For Lululemon, the modeling challenge was identity. A MAC address ping tells you nothing about who is holding the device. We built a classification layer using behavioral rules. A device that appears in the store after closing hours is almost certainly an associate. A device that visits three or more times in a single day is likely an associate. Everything else is probably a customer.

Once classified, movement patterns became meaningful. We mapped common paths through the store onto heat map visualizations. We identified zones with high customer traffic and low associate presence and looked at whether those imbalances correlated with lower sales per foot traffic. Well-staffed stores averaged 15% higher sales per foot traffic than locations where staffing patterns were disorganized. That wasn't a hypothesis. It was in the data.

OUTCOMES

~10% of fleet

At-risk devices flagged before loss

1 month

Time to Walmart MVP

6 months

Client estimate from raw data

1 week

COVID contact tracing deployed

15%

Sales lift (well-staffed stores)

For the client's customers, the immediate results were operational. Proactive geofencing flagged roughly 10% of the device fleet as at-risk before any device was ever declared missing. FedEx gained warehouse efficiency tooling and, within one week of COVID reaching US operations, functional contact tracing infrastructure. Lululemon had a measurable, product-integrated way to connect staffing decisions to sales outcomes.

For the client, the outcome was structural. The initial Walmart MVPs were delivered in one month. Walmart's own estimate for getting there from raw data was six months. That gap wasn't about speed. It was about knowing what questions to ask and how the data needed to be shaped to answer them.

By the end of the engagement, the client had a repeatable data product playbook and a go-to-market motion built around solving operational problems rather than selling device subscriptions. That motion created customer loyalty hardware sales alone could not. When your vendor is the reason your operations adapted to a global crisis in a week, the renewal conversation is different.

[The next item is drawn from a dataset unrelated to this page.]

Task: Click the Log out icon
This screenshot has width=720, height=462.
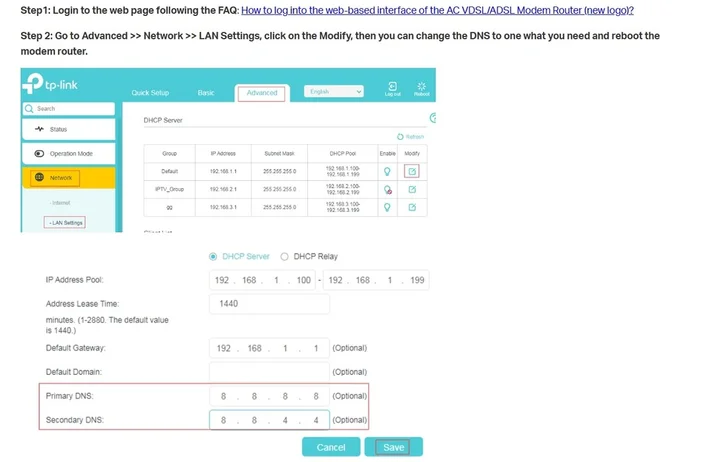Action: coord(393,87)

WHAT THIS MEANS FOR OTHERS

Retail handhelds (RFID + location)
Warehouse cameras + devices
Wi-Fi routers + security sensors
Event data modelingTimestamp + value → semantic layer → business states
Repeatable data product playbook

A timestamp and a value is not data. It's a signal. Whether it becomes useful depends entirely on whether you know what it's signaling and what it means in the context of your business.

The client's customers were not wrong to want raw access. But access to data and the ability to derive answers from it are different things. The event data across retail, logistics, and supply chain was structurally similar. The same modeling approach applied across three completely different operations. When circumstances changed overnight, the model adapted in days because the foundation was already sound.

Any organization sitting on raw IoT or event data and waiting for the right team to figure it out should ask a simpler question first: do you know what operational problem you are actually trying to solve? If the answer is vague, the data will be too.

The product was always in the data. But so was the complexity.